* _Exercise instructions_: Your copy should match the entries exactly, except that it holds no pictures.

* _Data for this task_:

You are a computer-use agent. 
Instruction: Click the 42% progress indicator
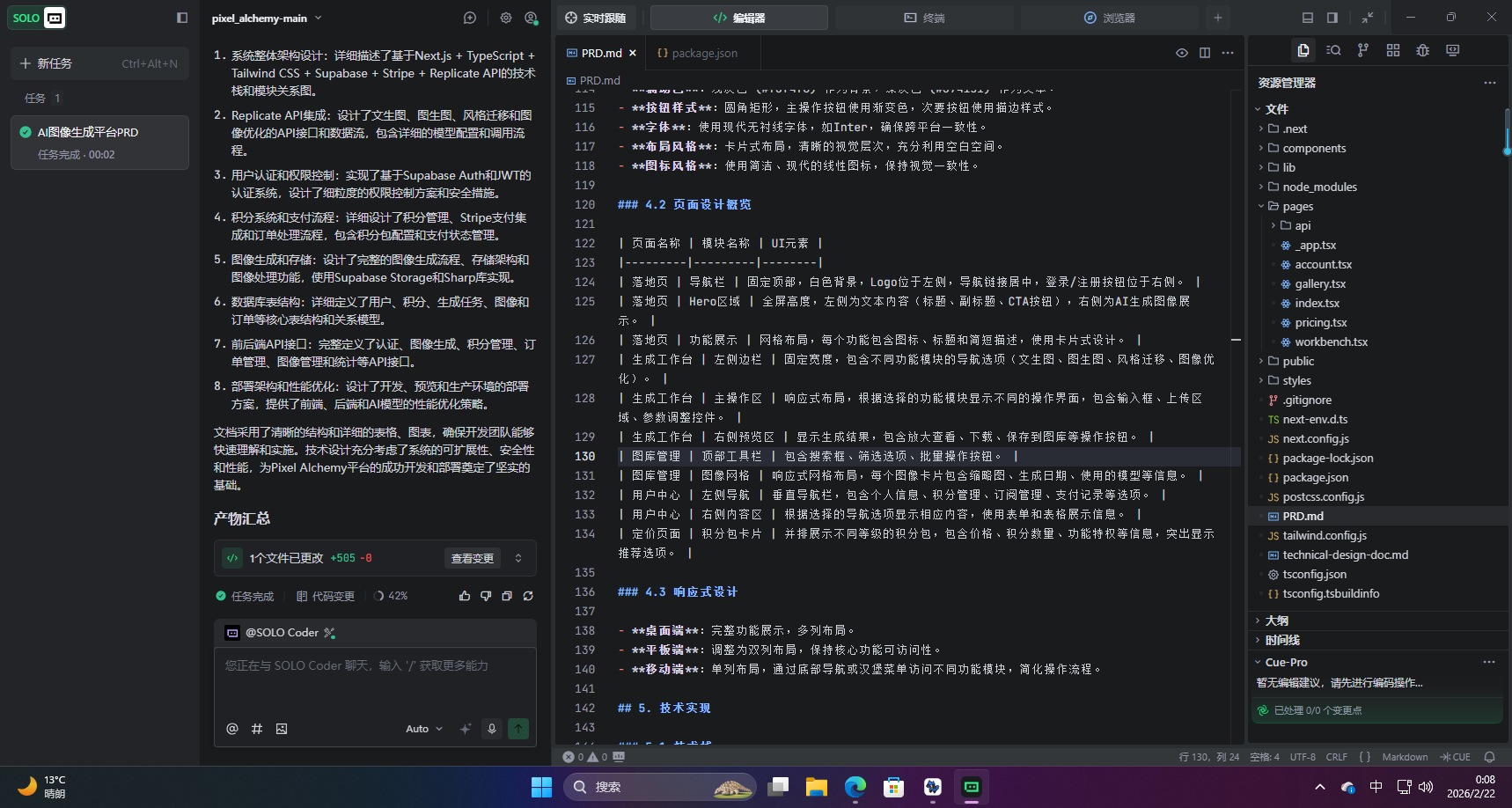pos(391,596)
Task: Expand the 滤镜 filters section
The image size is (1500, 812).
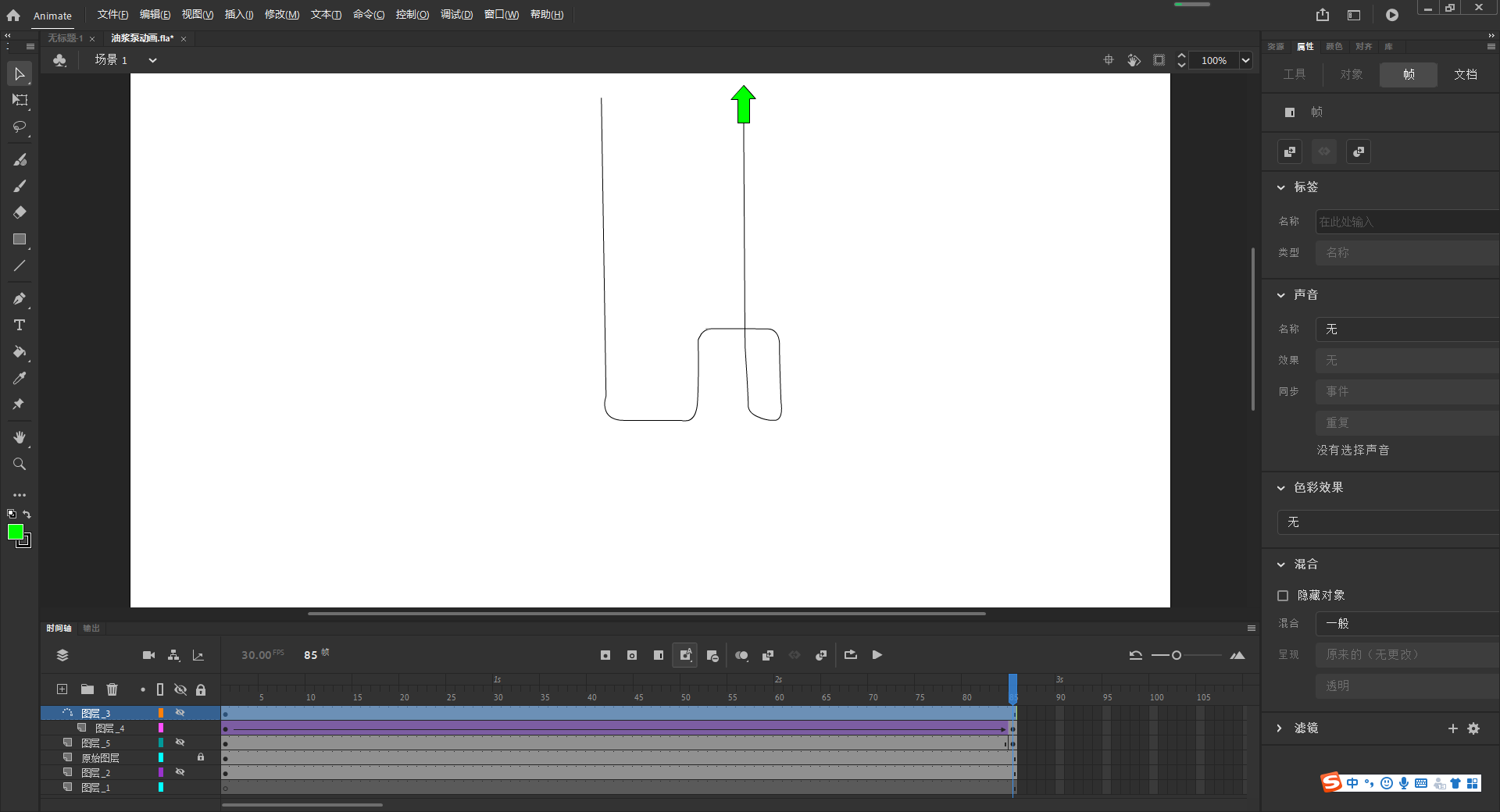Action: 1279,728
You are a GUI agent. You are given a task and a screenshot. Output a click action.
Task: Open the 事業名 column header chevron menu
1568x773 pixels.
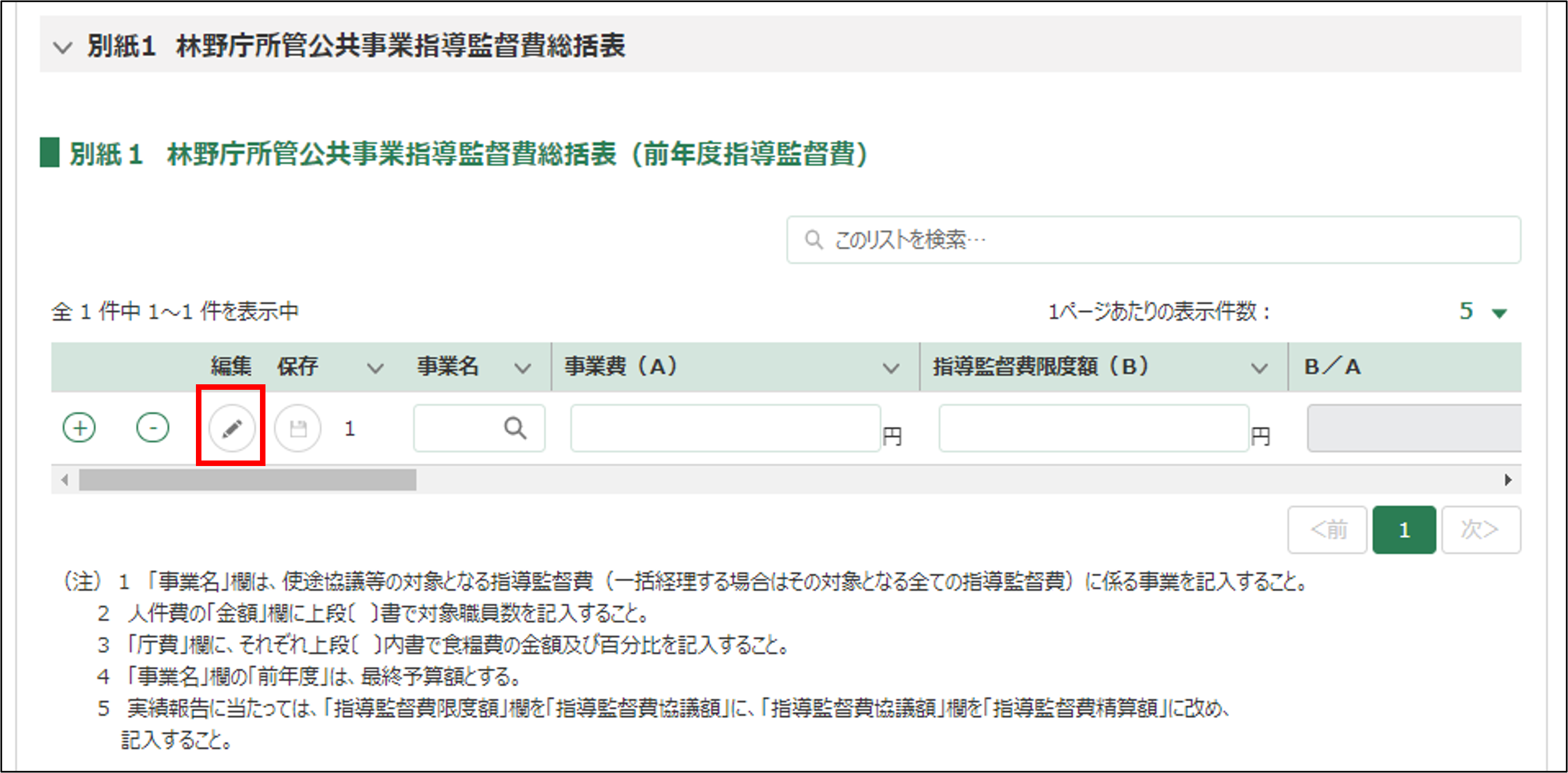(522, 368)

* _Written solution_:
You are a computer-use agent. 
Instruction: Click the 42% progress indicator
pos(391,596)
Task: Expand the 滤镜 filters section
The image size is (1500, 812).
Action: 1279,728
You are a GUI agent. You are given a task and a screenshot. Output a click action.
Task: Open the 事業名 column header chevron menu
1568x773 pixels.
(522, 368)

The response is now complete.